Polymers grown onto the bare cuprate surfaces are expected to couple to the oxide surface in a different manner as seen in Illustration 3.8.  The five steps are described as follows:  a) The initial step involves a diffusion of the electroactive monomer to the surface of the electrode.  b) Once the pyrrole molecules reach the surface, they are oxidized to the radical cation.  c) Two oxidized monomers units can couple to each other, and in the process lose two protons to form a neutral oligomeric compound. This oligomer is more readily oxidized then the isolated monomer units, and again becomes oxidized. In addition, an oxidized monomer can also couple to an oxidized oligomer.  d) The oxidation and coupling steps continue to occur in the solution phase in the region of the electrode until the solubility limit of the organic oligomer is exceeded.  At this stage, polymer nodules begin to collect on the electrode surface at localized spots. e) Continued electrochemical growth which results in a further expansion of the polymer nodules.³⁴

 

Illustration 3.8:     Proposed sequence of steps which may occur at the bare superconductor electrode surface during the coating with an electrochemically deposited layer of polypyrrole. a) First, neutral monomer diffuses to the electrode surface. b) Then, oxidative treatment of the electrode serves to oxidize monomer molecules that are close to the electrode surface. c) Once oxidized, the reactive monomers can couple to other pyrrole units, with simultaneous proton loss, to produce soluble oligomer compounds. d) The oligomer grows until the solubility limit is exceeded at which time the oligomer precipitates onto the superconductor surface. f) Further growth of the polymer can occur at these nucleation sites.  (Adapted from reference⁶⁶)

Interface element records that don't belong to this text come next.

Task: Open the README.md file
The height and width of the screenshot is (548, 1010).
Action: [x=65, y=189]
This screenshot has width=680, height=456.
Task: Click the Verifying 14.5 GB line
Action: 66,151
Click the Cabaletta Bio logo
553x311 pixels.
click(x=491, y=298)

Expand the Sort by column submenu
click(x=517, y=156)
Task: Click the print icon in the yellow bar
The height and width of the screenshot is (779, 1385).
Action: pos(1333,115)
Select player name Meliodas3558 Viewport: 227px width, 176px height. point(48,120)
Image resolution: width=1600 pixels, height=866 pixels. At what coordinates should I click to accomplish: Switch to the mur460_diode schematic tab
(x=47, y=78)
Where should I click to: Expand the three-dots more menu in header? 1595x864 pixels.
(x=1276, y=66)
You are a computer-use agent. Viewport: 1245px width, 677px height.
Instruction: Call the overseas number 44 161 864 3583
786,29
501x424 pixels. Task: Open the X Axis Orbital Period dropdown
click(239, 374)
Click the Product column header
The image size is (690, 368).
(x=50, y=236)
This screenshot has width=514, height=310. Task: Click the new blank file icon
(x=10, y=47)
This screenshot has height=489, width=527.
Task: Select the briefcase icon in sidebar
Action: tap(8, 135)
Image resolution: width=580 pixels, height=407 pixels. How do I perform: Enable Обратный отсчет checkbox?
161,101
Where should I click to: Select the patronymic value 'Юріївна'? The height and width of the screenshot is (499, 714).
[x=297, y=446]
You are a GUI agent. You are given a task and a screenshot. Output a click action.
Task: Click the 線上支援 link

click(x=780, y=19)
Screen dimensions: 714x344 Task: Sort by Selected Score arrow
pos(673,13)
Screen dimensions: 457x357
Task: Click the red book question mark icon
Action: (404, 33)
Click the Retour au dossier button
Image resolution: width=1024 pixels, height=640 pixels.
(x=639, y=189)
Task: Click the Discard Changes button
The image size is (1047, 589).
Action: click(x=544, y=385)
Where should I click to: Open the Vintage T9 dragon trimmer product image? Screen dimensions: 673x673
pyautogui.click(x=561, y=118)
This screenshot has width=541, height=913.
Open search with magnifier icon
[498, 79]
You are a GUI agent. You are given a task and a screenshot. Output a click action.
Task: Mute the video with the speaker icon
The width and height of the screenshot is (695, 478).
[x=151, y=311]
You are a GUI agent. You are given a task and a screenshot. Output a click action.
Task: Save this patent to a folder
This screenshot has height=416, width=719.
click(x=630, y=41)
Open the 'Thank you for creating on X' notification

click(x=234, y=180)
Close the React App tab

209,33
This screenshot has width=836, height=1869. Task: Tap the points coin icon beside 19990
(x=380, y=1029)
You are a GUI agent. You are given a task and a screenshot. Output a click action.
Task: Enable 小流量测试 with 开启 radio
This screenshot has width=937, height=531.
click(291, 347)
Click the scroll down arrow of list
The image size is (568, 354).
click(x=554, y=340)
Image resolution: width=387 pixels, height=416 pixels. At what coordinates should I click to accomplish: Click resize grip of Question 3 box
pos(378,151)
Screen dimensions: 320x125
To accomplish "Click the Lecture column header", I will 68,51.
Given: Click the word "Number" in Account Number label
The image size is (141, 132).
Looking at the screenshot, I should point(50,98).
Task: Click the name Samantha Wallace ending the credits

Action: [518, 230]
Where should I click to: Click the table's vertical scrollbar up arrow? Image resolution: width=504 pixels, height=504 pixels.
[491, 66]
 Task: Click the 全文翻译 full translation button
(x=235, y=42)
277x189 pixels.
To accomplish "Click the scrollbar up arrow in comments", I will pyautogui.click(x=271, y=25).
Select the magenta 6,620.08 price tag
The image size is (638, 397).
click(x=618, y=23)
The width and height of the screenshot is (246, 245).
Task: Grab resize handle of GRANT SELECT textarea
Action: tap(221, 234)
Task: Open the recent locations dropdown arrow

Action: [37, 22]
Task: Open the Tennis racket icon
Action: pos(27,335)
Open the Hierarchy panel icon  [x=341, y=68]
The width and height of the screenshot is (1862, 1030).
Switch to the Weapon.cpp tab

Polypyrrole deposition onto bare electrodes proceeds through an electrode deposition method where the growing polymer structures couple to the metal surface only after the solubility of the oligomeric compounds is exceeded, as seen in Illustration 3.8.  Under these circumstances, polymer solubility characteristics and precipitation dynamics play an important role in dictating the morphology of the polypyrrole surface.  The large globular features noted in Illustration 3.7 and their similarity to layers grown on noble metal electrodes suggest this type of coupling is occurring at the surface.  The morphology noted for the SAM coated ceramic samples suggests that more rapid and uniform nucleation occurs for these superconductor electrodes. The direct coupling of the polymer chains to the electrode surface is also consistent with an increase in polymer to superconductor adhesion, as described in the adhesion tests.